Und danke für die links. Dann gehts wohl auf zum Amtsgericht nach HH.
(Ob die sowas auch per mail machen? Bin gespannt)



:scherzkeks:


----------



## Lyricus (23 Oktober 2008)

*Minutenabrechnung statt Flatrate*

Hallo,

ich notiere mal wie es weiterging:

Ich beantragte die Aufhebung der Sperre zunächst hier beim Amtsgericht: soweit war alles fertig, dann im Nachgang wünschte der Richter alle Unterlagen, die anlässlich der Bestellung eingingen. 

Zugegeben.
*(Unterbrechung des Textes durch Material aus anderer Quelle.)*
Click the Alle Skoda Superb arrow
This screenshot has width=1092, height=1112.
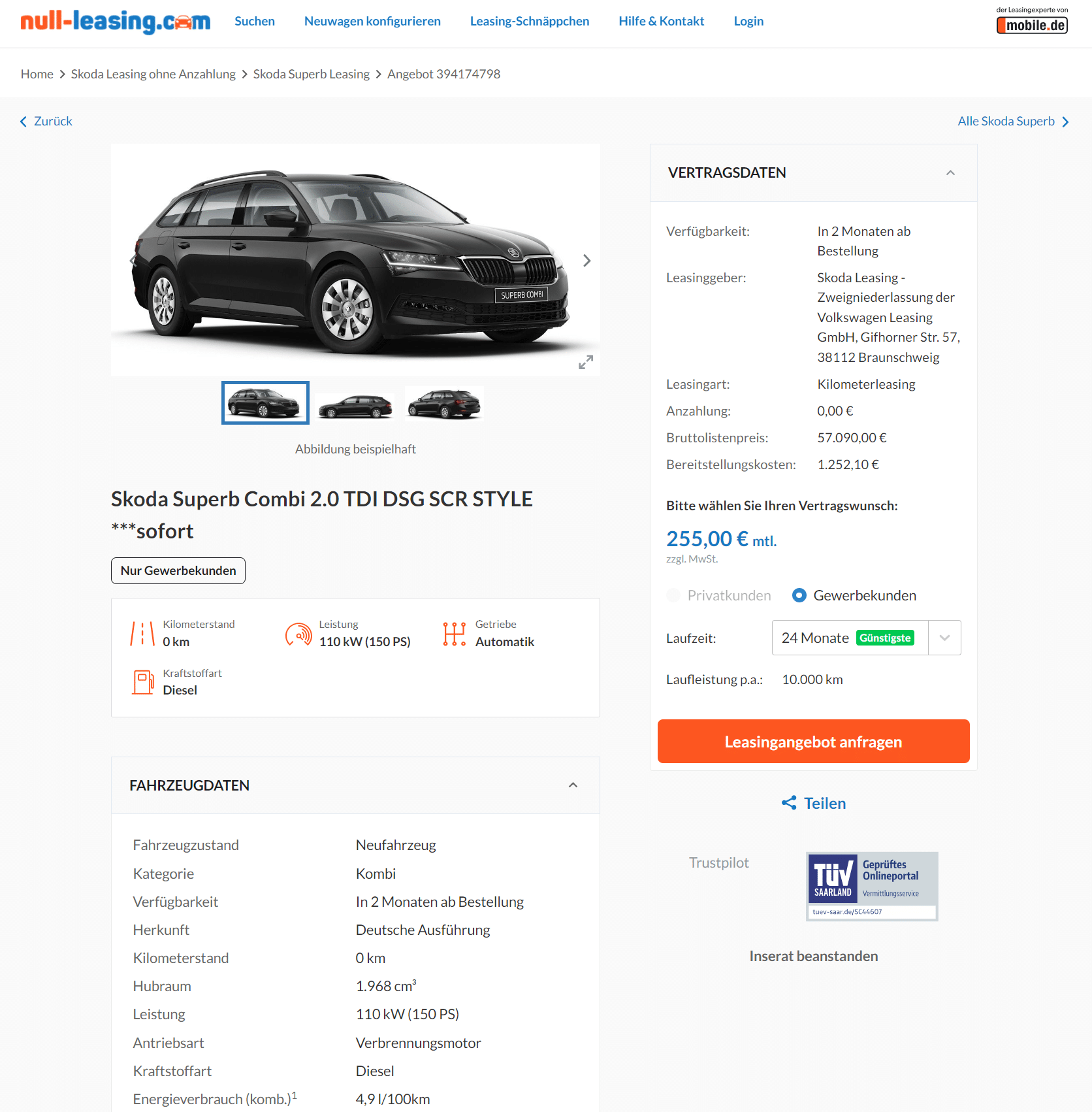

Da habe ich das erst mal jedes Wort durchgeselsn und es stand auch nur an einziger Stelle das Wort "Minutenabrechnung" , was ich damals in dem Wust von Papier nicht wahrgenonnem hatte.

Tja, schlechte Karten. So habe ich den Antrag auf Aufhebung der Sperre zurückgezogen,und die noch austehende Gebühren bezahlt, damit ich wieder telefonieren kann.

Dennoch: ich weiss, dass ich keine Minutenabrechnung bestellt hatte (das hatte ich vorher bei einem anderen Anbieter und deshalb wollte ich auch dorthin wechseln, wo ich eine Doppelflatrate bekomme.

Da der Anbieter (Namen darf ich hier ja nicht nennen) sich null verständnisvoll und kulant zeigte, mich sperrte etc.. tendiere ich dazu, jetzt eine Anzeige wegen Betrugs zu erstatten. Ich bin überzeugt, dass es noch mehr auf diese !! Weise (Minuten-statt Flatrateabrechnung) Betroffene gibt und wollte die bitten sich bei mir zu melden (per persönliche Nachricht kann man sich dann auch austauschen, um welchen Anbieter es geht).

Ich denke, wenn man mehrere Zeugen benennen kann, die genau auf diese Weise geschädigt wurden, hat die Anzeige größere Aussicht auf Erfolg. Dann könnte auch die Aussicht auf eine erfolgreiche zivlirechtliche Schadenrsatzforderung besser sein.


----------